What is expected =
If a line in the data has the string "dụng", please show it.

Dataset extract =
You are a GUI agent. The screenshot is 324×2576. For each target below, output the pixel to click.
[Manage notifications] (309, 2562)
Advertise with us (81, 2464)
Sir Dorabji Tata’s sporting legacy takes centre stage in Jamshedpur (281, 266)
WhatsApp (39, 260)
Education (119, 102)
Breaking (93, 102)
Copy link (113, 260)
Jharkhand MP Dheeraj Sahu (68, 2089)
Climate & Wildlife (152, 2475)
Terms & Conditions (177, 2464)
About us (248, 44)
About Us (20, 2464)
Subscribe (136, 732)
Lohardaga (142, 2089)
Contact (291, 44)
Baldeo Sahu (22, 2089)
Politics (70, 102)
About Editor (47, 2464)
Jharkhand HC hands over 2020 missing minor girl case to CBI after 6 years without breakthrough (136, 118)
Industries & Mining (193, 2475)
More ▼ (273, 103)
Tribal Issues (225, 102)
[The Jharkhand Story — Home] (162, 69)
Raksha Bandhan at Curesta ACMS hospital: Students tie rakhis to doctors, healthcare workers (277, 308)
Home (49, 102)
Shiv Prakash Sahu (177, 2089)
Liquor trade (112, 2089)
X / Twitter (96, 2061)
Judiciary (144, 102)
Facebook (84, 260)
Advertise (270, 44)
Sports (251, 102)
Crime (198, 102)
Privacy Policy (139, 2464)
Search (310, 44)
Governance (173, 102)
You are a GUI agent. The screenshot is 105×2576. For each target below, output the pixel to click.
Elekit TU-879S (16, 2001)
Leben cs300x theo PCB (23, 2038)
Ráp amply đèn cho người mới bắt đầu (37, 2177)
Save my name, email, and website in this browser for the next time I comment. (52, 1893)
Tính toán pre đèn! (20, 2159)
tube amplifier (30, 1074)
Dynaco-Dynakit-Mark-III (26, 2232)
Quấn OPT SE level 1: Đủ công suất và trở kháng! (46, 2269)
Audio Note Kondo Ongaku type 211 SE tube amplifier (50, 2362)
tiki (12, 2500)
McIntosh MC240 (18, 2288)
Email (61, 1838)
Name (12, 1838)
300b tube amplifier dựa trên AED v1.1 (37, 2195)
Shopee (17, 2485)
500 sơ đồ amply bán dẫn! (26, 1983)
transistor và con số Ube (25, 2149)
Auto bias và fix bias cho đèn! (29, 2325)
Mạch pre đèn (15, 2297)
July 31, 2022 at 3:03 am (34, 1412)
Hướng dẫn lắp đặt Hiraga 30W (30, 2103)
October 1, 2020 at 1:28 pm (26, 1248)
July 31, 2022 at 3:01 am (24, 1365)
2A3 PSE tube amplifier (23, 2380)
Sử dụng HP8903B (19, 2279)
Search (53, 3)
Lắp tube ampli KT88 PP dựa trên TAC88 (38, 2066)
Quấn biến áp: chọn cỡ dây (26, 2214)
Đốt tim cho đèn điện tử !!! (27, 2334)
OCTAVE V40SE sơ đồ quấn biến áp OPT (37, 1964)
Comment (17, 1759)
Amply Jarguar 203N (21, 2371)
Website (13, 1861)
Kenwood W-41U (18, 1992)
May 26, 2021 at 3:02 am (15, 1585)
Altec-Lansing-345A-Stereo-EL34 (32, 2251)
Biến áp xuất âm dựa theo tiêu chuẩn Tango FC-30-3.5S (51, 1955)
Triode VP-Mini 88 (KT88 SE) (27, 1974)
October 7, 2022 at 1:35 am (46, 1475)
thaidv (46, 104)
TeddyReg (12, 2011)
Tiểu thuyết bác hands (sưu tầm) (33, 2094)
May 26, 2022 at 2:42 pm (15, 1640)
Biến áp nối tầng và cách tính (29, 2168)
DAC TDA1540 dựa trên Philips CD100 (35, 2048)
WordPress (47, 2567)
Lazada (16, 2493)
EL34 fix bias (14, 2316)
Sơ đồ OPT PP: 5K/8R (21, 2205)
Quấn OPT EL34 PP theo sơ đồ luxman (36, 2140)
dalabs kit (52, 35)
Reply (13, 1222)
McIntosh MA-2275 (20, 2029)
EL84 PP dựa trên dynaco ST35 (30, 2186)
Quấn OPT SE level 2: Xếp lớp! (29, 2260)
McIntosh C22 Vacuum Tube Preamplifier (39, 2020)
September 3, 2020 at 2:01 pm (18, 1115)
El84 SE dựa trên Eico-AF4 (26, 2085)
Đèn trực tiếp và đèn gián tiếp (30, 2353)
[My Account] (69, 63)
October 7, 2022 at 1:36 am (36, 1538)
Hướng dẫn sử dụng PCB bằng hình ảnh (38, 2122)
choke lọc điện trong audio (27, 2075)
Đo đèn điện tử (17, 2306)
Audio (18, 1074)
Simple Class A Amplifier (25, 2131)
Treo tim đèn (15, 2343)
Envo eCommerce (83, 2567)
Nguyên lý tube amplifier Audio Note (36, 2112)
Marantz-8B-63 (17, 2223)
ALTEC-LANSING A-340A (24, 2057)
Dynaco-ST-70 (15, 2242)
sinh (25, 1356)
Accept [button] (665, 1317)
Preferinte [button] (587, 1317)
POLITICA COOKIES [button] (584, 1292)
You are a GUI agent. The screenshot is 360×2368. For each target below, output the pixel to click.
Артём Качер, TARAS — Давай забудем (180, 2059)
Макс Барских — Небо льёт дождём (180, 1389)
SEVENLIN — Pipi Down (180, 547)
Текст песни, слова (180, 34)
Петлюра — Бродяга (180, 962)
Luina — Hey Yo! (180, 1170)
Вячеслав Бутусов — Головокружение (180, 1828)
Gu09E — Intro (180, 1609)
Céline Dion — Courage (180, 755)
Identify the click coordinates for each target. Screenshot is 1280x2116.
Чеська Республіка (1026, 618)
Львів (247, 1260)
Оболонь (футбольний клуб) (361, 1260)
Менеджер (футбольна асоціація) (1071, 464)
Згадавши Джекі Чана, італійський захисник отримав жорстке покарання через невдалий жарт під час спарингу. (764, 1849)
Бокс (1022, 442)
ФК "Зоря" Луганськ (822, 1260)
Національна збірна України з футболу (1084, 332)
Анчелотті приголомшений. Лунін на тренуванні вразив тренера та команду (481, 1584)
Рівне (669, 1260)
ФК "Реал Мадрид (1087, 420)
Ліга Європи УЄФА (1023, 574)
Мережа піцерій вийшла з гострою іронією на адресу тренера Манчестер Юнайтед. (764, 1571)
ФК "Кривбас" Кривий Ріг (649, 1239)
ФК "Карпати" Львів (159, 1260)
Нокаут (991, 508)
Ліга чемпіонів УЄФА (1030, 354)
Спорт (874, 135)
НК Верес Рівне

Solution to the problem =
Sử dụng HP8903B (19, 2279)
Hướng dẫn sử dụng PCB bằng hình ảnh (38, 2122)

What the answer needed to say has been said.